→ Exercise objective
Write out the records word for word, from the line containing "You are a GUI" through the line containing "The image size is (759, 336). (568, 259)", with both of those lines included. Leave out the pictures.

=== Input data ===

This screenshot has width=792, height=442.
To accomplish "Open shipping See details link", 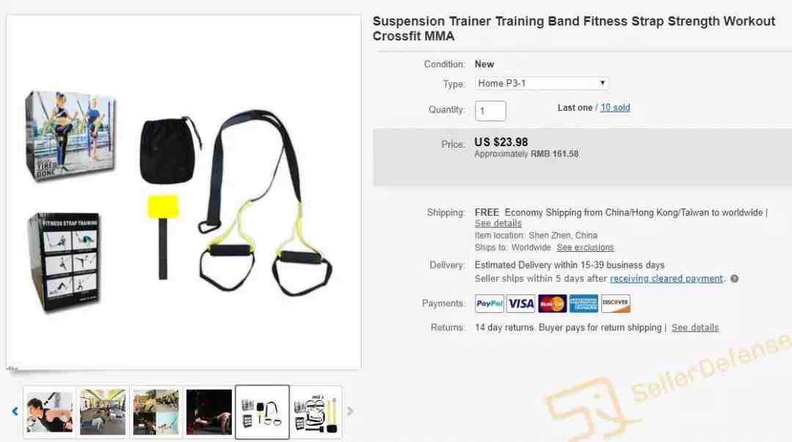I will [498, 223].
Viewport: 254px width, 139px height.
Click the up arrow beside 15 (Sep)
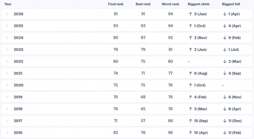coord(191,121)
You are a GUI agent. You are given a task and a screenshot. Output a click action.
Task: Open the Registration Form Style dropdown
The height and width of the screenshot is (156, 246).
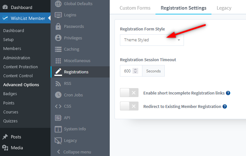pos(152,40)
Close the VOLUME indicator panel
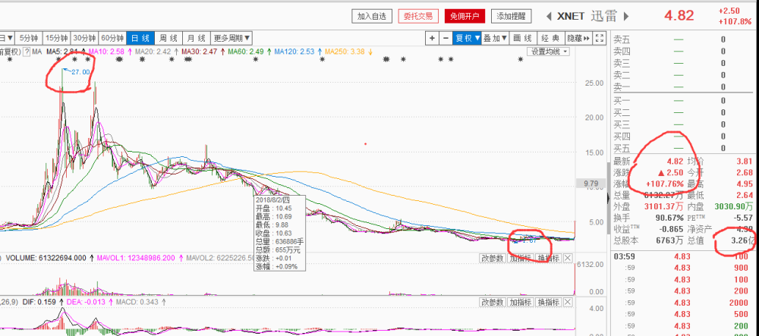The image size is (759, 336). (568, 259)
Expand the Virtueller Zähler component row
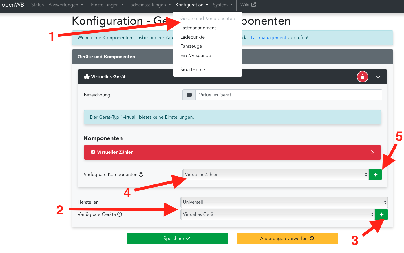 tap(372, 152)
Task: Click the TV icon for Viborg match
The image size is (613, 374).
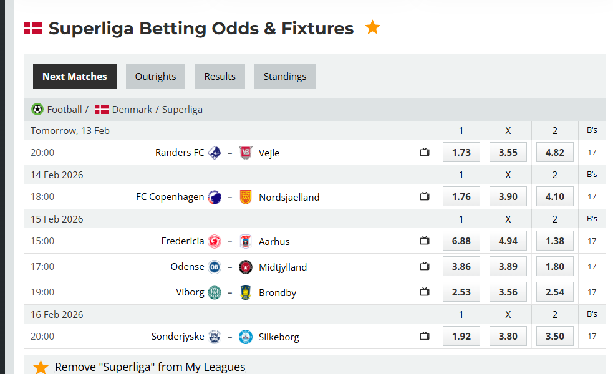Action: click(425, 292)
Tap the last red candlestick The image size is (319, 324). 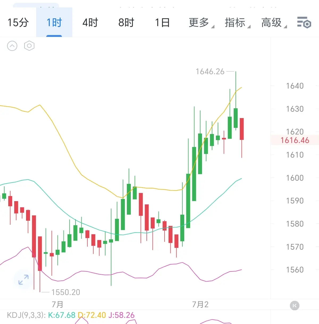pos(242,129)
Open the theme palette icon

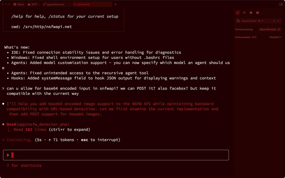[257, 13]

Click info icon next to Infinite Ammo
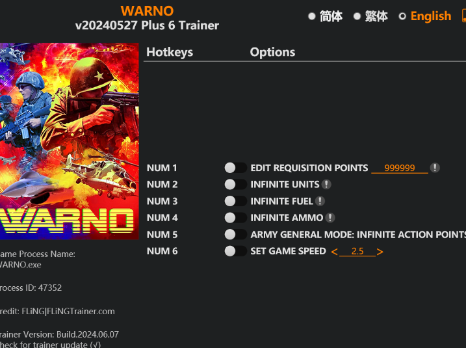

===

→ Complete response
You are a GUI agent. You are given a task and a screenshot. Output a click action.
Task: Open the Registration Form Style dropdown
The height and width of the screenshot is (156, 246).
pos(152,40)
Close the VOLUME indicator panel
The image size is (759, 336). (568, 259)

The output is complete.